Study says sphinx began as a naturally carved landform
The Great Sphinx of Giza is a monolithic structure and one of the ancient world’s most iconic monuments, alongside the Pyramids of Giza. However, unlike the pyramids—which were built using millions of 2-ton limestone blocks—the construction of the sphinx may have had a little help from mother nature. While the recognizable form of the sphinx and especially its face is believed to have been modeled on Pharaoh Khafre (r. 2558−2532 BCE), shortly after the construction of that pharaoh’s pyramid, the structure may not be completely manmade. Indeed, a new study published in Physical Review Fluids suggests the sphinx began its life as a naturally occurring landform.
The study, which recreated natural erosion patterns on model clay mounds, demonstrated that under normal conditions it is possible for erosion to create a structure roughly resembling the figure of a reclining lion.
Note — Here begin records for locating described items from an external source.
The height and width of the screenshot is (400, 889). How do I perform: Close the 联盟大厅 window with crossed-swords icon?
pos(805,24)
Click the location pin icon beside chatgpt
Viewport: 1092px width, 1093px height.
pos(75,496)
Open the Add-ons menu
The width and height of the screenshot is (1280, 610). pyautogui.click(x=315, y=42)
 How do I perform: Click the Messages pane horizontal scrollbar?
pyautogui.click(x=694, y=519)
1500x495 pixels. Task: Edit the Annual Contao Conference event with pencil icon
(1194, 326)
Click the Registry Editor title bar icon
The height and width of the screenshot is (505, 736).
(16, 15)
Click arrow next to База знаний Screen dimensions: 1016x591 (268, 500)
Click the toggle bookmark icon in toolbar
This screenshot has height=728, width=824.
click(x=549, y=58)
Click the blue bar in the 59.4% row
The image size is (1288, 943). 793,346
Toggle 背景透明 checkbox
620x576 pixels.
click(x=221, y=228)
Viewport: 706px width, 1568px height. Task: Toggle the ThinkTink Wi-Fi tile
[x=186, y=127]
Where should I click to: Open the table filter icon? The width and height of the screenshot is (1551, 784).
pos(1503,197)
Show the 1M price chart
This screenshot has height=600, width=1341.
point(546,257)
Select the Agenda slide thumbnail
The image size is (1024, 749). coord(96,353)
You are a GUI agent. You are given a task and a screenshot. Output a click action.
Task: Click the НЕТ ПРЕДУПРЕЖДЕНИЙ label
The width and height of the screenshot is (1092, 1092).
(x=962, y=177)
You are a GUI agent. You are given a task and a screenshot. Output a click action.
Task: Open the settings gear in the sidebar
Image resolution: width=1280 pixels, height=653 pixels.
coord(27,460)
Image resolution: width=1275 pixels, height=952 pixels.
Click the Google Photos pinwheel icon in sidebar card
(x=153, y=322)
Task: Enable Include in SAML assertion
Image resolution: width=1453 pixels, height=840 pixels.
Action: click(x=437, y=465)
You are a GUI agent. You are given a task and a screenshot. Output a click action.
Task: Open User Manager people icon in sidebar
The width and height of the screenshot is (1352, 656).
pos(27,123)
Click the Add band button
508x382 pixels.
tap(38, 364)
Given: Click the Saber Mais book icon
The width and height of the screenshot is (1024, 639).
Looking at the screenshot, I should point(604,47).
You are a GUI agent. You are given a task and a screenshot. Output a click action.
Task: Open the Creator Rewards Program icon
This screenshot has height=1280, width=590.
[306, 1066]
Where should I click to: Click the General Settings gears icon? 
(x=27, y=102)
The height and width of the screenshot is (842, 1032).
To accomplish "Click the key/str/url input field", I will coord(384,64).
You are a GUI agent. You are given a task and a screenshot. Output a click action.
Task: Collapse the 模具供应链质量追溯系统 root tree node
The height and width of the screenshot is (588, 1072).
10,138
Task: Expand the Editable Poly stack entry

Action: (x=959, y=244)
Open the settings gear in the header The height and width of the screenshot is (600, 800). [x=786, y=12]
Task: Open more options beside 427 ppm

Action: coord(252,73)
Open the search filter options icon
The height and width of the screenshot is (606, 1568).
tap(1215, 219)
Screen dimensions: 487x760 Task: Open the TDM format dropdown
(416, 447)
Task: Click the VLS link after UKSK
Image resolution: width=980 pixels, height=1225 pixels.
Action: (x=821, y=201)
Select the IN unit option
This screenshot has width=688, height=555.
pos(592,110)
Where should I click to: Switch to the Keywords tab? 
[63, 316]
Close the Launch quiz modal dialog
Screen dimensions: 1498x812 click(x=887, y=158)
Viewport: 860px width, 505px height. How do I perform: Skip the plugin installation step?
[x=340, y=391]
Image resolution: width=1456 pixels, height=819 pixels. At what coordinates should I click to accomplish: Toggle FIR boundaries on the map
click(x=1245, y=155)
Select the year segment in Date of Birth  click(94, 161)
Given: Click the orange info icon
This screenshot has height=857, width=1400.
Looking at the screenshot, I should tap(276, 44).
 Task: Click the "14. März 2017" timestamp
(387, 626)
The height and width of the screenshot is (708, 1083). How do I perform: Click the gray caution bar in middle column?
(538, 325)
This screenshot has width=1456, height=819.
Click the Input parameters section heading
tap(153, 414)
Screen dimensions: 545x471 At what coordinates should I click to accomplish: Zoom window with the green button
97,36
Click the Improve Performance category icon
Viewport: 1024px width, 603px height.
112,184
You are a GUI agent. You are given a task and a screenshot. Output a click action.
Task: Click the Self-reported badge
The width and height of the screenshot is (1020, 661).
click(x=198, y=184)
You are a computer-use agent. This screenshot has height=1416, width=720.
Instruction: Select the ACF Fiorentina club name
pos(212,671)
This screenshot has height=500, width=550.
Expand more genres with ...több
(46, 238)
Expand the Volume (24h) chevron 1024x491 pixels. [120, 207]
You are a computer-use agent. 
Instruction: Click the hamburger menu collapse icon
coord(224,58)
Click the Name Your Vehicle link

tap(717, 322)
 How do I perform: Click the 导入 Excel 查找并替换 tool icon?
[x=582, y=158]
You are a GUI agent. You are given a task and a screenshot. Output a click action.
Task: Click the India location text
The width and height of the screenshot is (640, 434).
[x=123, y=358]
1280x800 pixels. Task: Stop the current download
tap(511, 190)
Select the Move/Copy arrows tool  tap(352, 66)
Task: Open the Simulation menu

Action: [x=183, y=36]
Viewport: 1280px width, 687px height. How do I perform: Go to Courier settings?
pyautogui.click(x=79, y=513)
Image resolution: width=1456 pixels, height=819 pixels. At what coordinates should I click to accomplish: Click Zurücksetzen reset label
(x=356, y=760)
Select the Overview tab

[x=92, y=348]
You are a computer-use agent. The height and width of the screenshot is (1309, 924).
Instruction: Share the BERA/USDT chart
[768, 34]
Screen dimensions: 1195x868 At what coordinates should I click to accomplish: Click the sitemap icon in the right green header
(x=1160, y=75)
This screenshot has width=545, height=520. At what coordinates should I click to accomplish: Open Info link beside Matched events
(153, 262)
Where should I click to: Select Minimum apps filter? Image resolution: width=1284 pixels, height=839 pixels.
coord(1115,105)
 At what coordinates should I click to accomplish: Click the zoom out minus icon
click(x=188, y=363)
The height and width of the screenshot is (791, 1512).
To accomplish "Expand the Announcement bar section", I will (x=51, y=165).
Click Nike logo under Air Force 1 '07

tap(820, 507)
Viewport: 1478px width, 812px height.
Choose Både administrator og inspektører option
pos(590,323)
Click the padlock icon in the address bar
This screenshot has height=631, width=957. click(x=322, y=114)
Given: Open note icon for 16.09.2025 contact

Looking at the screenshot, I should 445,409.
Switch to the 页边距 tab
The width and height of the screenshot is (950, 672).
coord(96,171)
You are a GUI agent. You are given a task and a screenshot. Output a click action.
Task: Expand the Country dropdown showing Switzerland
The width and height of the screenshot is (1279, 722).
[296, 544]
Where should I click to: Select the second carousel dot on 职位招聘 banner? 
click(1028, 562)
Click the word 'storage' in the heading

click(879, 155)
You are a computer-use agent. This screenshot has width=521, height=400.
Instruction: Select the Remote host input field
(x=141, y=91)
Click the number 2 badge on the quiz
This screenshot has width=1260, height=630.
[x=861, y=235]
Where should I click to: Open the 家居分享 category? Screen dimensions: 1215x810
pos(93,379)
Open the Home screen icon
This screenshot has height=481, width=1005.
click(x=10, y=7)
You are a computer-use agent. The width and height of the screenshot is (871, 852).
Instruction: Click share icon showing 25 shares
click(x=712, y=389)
This is not the first time such a theory has been put forward, with the Egyptian geologist Farouk el-Baz first suggesting it in 1981. According to el-Baz, the ancient Egyptians likely carved the sphinx out of a yardang, a naturally occurring bedrock ridge sculpted by wind. Several yardangs are known today that bear similar lion-like shapes. This natural feature would have been the perfect base to carve out the main features of the sphinx, with other features created using limestone blocks. The new study, performed by researchers at New York University, lends additional credence to el-Baz’s original theory.
Today, the Great Sphinx of Giza measures 240 feet long and 66 feet tall. With the body of a lion and the face of a human, the sphinx took its name—already mentioned in antiquity—from the Greek mythological beast. It is thought that the face of the sphinx may be that of Pharaoh Khafre, whose temple complex was partially dismantled to allow for the building of the sphinx’s associated temple.